Exercise requirements: Output all the data exactly. Pictures do not belong in the copy.

Provided records:
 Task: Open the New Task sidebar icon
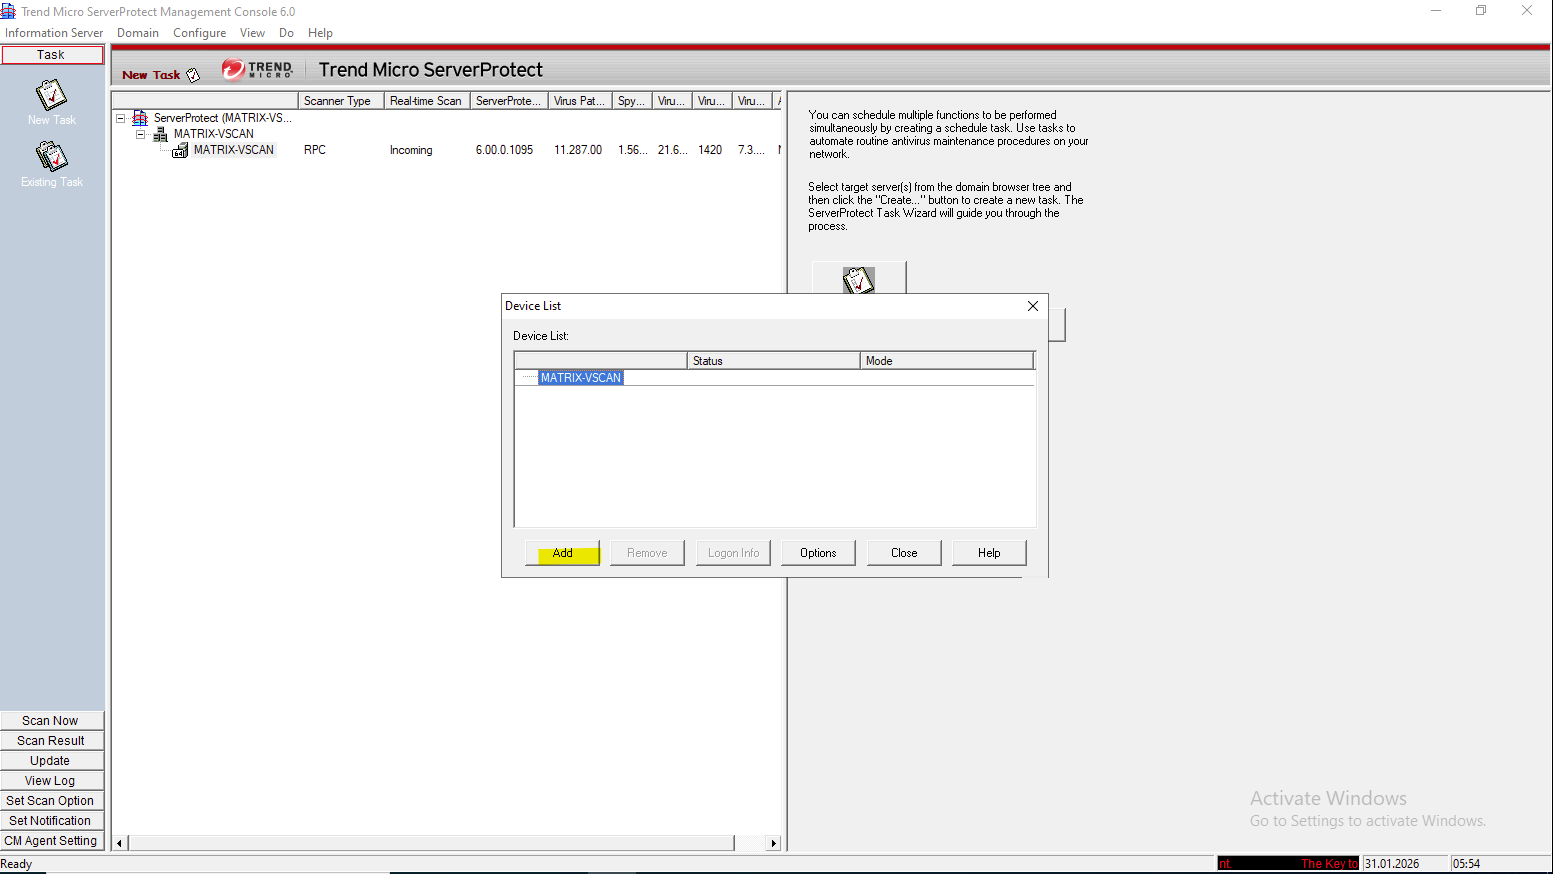click(51, 96)
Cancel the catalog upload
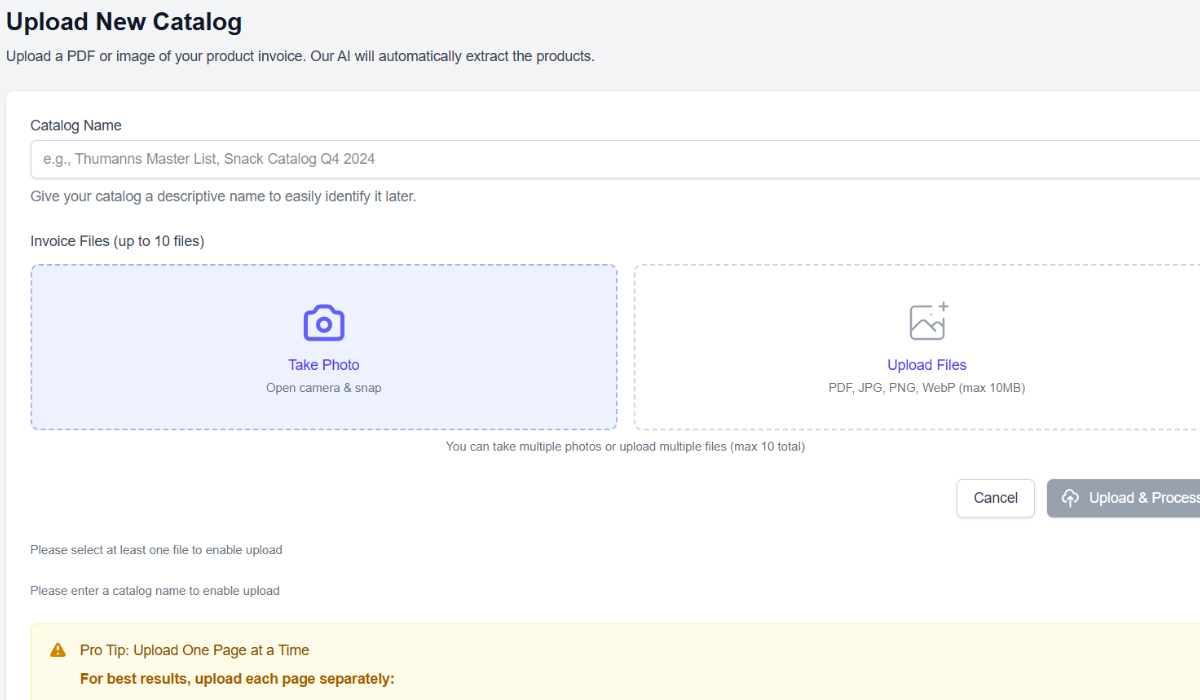This screenshot has width=1200, height=700. [x=995, y=497]
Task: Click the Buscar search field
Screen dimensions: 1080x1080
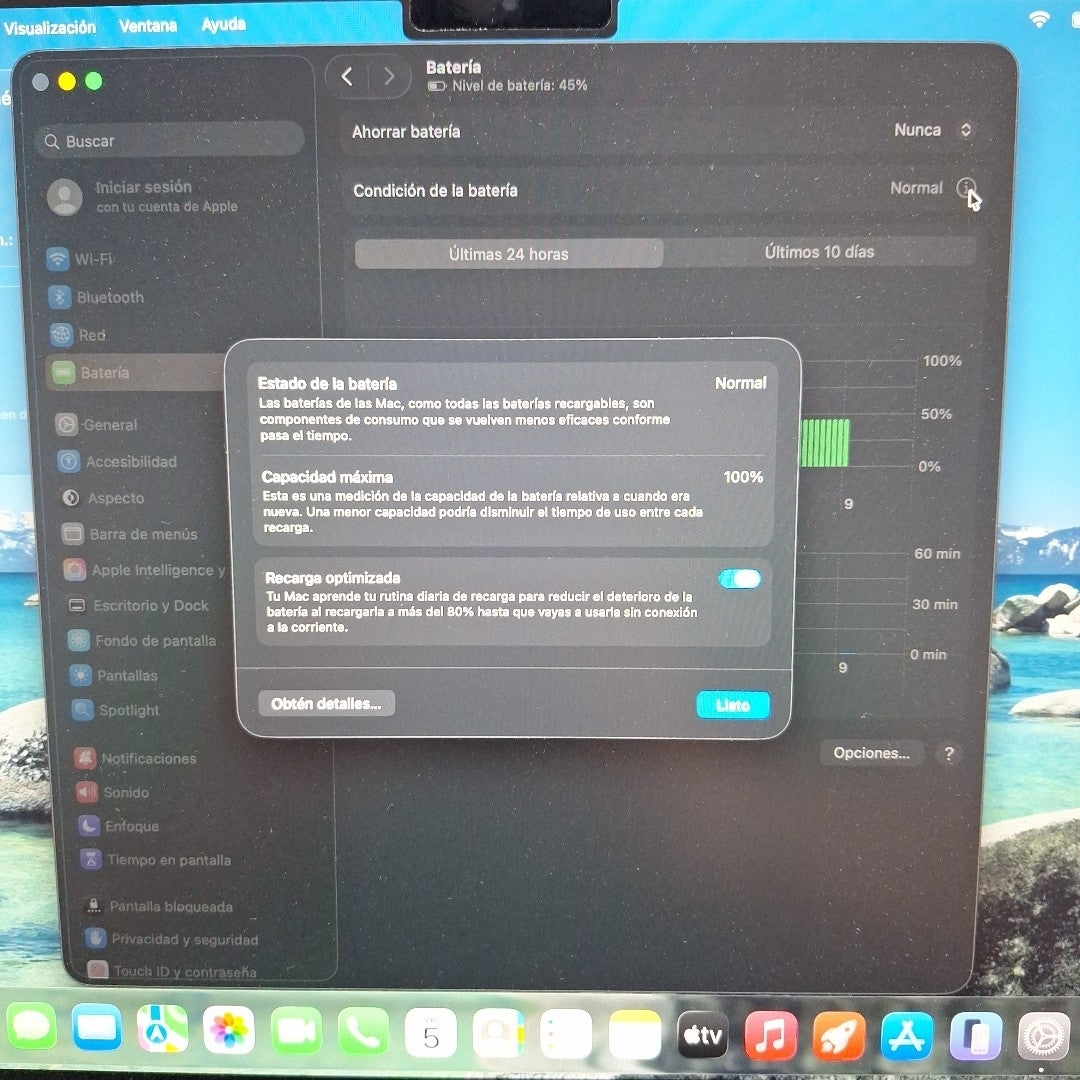Action: pyautogui.click(x=170, y=140)
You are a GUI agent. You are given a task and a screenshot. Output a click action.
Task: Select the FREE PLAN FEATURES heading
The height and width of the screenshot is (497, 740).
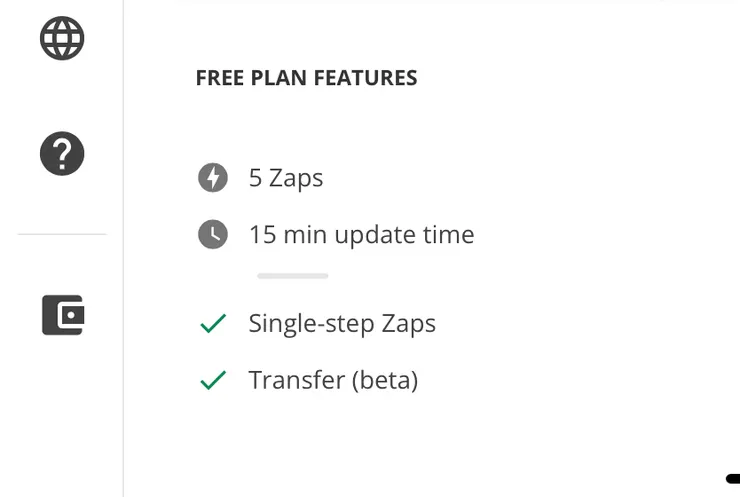point(306,78)
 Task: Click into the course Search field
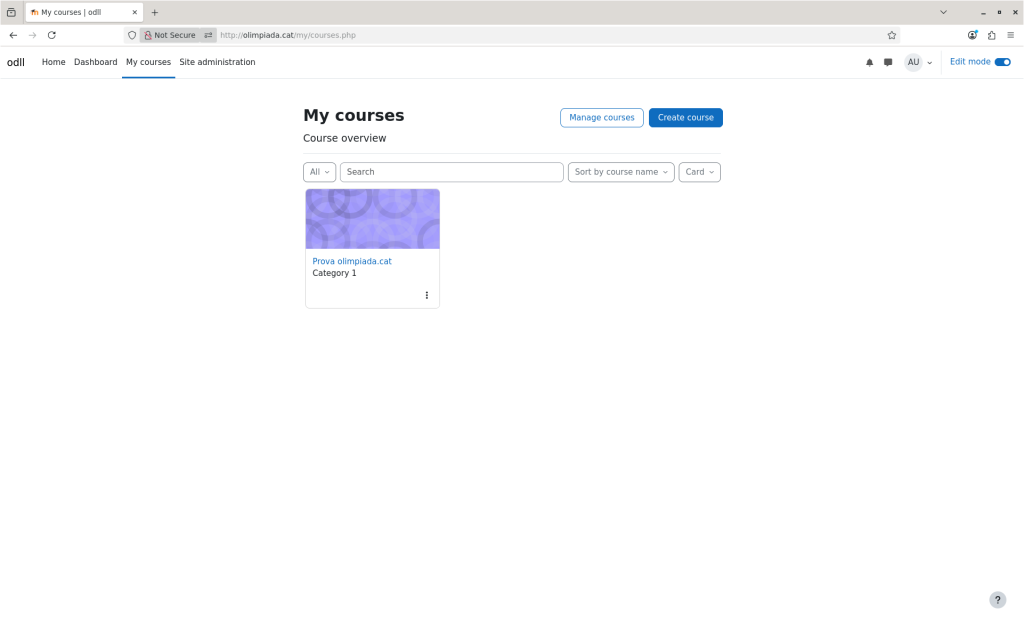[451, 172]
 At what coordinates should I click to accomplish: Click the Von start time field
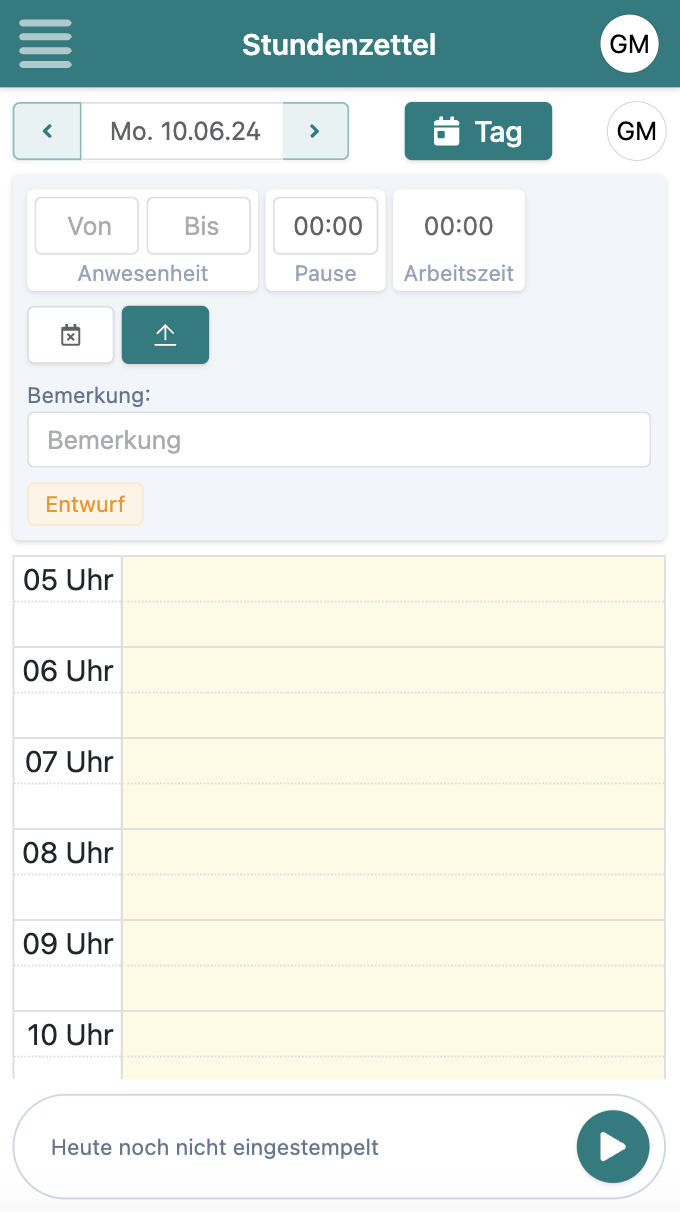[x=86, y=225]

Reply:
 Task: Open the New Task sidebar icon
click(51, 96)
Cancel the catalog upload
This screenshot has width=1200, height=700. [x=995, y=497]
Task: Click the Buscar search field
Screen dimensions: 1080x1080
Action: pyautogui.click(x=170, y=140)
You are a GUI agent. You are given a task and a screenshot. Output a click action.
Task: Select the FREE PLAN FEATURES heading
The height and width of the screenshot is (497, 740).
point(306,78)
 Task: Click into the course Search field
[451, 172]
 At what coordinates should I click to accomplish: Click the Von start time field
[x=86, y=225]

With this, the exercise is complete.